### What you need to do
#1 Decide whether each statement below agrees with the passage on early Freemasonry. Answer yes or no for each, and quote the words of the passage that settle it.
(a) Four London lodges met at the Goose and Gridiron Ale House to form the Grand Lodge of England.
(b) Benjamin Franklin was elected Grand Master of the Masons of Pennsylvania in 1723.
(c) The Master Mason's degree became official when the Grand Lodge adopted Anderson's revised Constitutions of 1738.
#2 Rewrite the passage on early Freemasonry between "Anderson's Constitutions" and "Pennsylvania.", inclusive, with "Philadelphia" replaced by "Boston".

### Provided text
□ □ □ □ □

Creation of the First Grand
Lodge in London
English Masonic historians place great importance on 24 June 1717 (St.
John the Baptist's day) when four London lodges came together at the
Goose and Gridiron Ale House in St Paul’s churchyard and formed what
they called The Grand Lodge of England. Although Freemasonry had
existed in England since at least the mid-1600s and in Scotland
since The Schaw Statutes were enacted in 1598 and 1599, the
establishment of a permanent Grand Lodge in London in 1717 is
traditionally considered the formation of organized Freemasonry in
its modern sense.
Anderson's Constitutions
In 1723, James Anderson wrote and published The Constitutions of the
Free-Masons, For the Use of the Lodges in London and Westminster.
This work was reprinted in Philadelphia in 1734 by Benjamin
Franklin, who was that year elected Grand Master of the Masons of
Pennsylvania.
In addition to clarifying the rules by which the fraternity was to
be governed, Anderson's Constitution contained a History of
Freemasonry which claimed that the Craft was very ancient. He traced
the fraternity's history from the Medieval guilds of operative stone
masons through various Roman and Greek builders and mathematicians,
all the way back to biblical roots. Almost as soon as it was
published, more knowledgeable historians began to pick apart
Anderson's tale, noting its glaring errors. For example: Anderson
states that there was an assembly of Masons at York in A.D. 926,
where the English King Athelsan granted them a charter - yet York
was under Danish control at that time. Anderson also has Pythagoras
living in Egypt at the time of the building of King Solomon's Temple,
hundreds of years before he was born.
It is now recognised that Dr. Anderson's Story of the Craft is based
on mythical tales and legendary traditions, and is quite
untrustworthy However, Anderson's claim that Freemasonry dates back
to ancient times continues to be repeated to this day.
Creation of the Third Degree
Sometime after 1725, a third degree, the Master Mason's degree,
began to be worked in London lodges. Its origins are unknown, and it
may be older than its recorded appearance indicates. But it does not
appear in the records of any lodge until April 1727, and its actual
conferral does not appear in the records of any lodge until March
1729. Exposures of Masonic ritual, which began to appear in 1723,
refer to only two degrees until the publication of Samuel
Pritchard's "Masonry Dissected" in 1730, which contained the work
for all three degrees. The Master Mason's degree was not official
until the Grand Lodge adopted Anderson's revised Constitutions of
1738.

□ □ □ □ □

### Records provided
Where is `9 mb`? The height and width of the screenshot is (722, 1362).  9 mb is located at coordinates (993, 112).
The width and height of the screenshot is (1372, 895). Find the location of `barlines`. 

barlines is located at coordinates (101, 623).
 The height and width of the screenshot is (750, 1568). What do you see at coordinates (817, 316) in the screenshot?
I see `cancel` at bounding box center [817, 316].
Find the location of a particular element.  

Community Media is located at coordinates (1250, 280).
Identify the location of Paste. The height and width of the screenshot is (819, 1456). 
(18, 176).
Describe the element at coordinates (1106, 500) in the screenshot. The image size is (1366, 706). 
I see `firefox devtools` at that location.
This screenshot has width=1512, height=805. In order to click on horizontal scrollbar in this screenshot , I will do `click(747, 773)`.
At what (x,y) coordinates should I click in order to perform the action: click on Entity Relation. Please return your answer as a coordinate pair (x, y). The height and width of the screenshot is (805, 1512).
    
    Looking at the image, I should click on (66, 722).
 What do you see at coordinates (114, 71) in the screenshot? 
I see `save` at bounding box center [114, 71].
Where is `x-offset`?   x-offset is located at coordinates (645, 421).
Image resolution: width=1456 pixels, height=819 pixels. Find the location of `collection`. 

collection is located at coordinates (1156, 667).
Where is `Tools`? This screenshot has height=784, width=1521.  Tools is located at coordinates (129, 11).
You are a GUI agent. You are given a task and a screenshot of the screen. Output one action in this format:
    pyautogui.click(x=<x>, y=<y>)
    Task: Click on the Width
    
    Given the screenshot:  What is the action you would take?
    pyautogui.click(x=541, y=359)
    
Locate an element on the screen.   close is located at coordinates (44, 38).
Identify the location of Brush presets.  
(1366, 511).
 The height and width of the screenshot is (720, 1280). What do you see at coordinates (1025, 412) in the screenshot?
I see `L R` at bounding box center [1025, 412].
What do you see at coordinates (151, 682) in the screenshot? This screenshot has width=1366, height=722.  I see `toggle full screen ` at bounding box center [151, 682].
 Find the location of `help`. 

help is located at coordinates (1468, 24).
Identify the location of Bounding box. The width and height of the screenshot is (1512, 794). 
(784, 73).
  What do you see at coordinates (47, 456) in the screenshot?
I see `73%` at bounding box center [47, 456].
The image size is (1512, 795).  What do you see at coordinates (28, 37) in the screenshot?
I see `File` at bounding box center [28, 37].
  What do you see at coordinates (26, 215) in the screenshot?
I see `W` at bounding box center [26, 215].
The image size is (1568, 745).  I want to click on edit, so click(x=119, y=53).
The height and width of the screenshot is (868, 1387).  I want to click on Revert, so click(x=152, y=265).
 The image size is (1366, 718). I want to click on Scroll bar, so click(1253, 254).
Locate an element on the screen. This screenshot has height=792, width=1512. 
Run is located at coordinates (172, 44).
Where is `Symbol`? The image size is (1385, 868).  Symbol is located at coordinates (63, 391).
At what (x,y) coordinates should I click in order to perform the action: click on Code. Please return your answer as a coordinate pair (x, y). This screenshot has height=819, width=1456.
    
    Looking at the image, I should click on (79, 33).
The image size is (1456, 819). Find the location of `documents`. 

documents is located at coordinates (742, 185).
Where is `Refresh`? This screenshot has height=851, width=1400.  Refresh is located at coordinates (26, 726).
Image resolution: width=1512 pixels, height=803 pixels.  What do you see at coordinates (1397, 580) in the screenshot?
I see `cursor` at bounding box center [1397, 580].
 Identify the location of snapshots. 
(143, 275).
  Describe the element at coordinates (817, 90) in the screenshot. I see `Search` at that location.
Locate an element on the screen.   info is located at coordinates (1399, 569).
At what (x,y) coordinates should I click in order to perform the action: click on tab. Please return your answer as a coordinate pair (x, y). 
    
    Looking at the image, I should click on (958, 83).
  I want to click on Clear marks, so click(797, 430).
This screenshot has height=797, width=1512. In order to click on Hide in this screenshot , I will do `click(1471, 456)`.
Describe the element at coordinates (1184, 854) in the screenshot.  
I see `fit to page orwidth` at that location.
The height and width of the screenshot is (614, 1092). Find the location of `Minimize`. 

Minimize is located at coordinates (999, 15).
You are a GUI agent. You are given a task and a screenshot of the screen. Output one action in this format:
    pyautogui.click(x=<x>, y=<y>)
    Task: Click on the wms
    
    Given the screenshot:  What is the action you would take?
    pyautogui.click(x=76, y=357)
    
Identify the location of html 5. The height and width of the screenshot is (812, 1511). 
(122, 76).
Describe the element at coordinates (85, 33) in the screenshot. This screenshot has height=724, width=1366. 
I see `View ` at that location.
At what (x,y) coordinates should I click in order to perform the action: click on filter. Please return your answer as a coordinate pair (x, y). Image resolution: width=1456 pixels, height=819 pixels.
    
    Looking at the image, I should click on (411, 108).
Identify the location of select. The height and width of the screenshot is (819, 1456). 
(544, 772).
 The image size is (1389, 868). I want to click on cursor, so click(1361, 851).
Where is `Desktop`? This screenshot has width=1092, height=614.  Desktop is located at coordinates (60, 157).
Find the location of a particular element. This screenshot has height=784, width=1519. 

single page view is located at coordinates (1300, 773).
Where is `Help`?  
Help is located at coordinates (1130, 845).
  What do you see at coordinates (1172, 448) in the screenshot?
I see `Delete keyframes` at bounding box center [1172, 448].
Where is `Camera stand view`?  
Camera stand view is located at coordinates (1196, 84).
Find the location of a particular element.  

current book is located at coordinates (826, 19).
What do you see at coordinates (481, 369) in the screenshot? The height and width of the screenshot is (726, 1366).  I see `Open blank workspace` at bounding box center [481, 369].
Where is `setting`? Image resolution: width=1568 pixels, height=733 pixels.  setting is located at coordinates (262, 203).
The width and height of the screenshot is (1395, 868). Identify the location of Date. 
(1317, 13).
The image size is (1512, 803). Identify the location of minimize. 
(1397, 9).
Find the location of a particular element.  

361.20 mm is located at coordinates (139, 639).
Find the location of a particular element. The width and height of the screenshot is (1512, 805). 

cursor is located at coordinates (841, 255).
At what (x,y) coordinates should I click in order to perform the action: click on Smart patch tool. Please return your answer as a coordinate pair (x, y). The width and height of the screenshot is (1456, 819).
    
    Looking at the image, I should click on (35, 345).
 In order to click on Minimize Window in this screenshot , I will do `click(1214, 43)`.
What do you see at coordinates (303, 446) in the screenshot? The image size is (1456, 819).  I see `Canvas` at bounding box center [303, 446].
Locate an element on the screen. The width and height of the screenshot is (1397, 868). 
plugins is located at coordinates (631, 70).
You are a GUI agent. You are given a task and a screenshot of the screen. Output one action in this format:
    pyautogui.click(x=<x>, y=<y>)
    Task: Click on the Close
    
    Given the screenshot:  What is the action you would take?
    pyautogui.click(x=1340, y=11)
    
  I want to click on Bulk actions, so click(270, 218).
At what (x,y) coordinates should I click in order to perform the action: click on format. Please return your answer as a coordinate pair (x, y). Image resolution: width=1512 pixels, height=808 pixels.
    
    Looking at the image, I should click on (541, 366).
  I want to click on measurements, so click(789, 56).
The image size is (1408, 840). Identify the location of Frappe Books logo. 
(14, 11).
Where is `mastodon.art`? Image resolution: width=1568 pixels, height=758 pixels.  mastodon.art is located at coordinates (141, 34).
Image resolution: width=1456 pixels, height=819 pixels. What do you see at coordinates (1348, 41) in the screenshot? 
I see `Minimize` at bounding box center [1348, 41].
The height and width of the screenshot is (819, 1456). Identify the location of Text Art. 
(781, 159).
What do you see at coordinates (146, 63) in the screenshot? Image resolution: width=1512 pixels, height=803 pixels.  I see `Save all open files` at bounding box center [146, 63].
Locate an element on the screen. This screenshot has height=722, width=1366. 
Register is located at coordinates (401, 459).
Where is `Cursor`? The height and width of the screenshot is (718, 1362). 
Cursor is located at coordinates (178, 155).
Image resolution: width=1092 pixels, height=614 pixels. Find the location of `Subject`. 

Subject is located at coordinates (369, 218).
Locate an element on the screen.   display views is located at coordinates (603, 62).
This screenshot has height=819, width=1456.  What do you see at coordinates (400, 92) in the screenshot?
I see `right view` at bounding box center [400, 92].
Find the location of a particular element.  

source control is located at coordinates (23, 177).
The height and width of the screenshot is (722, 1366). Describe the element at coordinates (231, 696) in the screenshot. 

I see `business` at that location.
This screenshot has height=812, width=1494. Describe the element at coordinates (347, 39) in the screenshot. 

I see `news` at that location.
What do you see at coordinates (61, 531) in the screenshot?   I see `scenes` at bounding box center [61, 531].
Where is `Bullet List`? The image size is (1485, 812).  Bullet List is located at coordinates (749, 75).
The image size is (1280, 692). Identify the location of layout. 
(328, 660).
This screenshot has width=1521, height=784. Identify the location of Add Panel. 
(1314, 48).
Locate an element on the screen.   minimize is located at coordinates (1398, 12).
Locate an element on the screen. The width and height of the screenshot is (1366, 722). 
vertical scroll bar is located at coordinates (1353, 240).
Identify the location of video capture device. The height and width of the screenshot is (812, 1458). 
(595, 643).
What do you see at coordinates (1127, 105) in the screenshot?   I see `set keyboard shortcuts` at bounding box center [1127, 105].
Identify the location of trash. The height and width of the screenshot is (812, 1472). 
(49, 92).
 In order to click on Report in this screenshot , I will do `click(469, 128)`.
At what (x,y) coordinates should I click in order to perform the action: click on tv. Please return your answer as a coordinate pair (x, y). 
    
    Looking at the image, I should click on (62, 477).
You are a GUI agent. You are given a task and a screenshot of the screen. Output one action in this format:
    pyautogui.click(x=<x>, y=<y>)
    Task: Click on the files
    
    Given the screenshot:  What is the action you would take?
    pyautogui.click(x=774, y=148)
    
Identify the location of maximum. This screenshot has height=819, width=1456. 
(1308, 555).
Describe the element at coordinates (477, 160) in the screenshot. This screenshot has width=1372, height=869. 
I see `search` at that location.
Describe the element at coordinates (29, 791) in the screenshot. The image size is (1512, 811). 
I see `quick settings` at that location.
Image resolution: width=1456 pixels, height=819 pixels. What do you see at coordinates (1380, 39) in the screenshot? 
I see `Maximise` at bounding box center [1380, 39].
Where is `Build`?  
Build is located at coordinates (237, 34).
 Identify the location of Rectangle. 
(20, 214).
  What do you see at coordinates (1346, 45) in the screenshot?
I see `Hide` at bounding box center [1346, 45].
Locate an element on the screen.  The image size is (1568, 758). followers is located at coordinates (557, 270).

□ □ □ □ □

### Results of the exercise
#1
(a) Yes: "four London lodges came together at the Goose and Gridiron Ale House in St Paul’s churchyard and formed what they called The Grand Lodge of England"
(b) No: "This work was reprinted in Philadelphia in 1734 by Benjamin Franklin, who was that year elected Grand Master of the Masons of Pennsylvania."
(c) Yes: "The Master Mason's degree was not official until the Grand Lodge adopted Anderson's revised Constitutions of 1738."

#2
Anderson's Constitutions
In 1723, James Anderson wrote and published The Constitutions of the
Free-Masons, For the Use of the Lodges in London and Westminster.
This work was reprinted in Boston in 1734 by Benjamin
Franklin, who was that year elected Grand Master of the Masons of
Pennsylvania.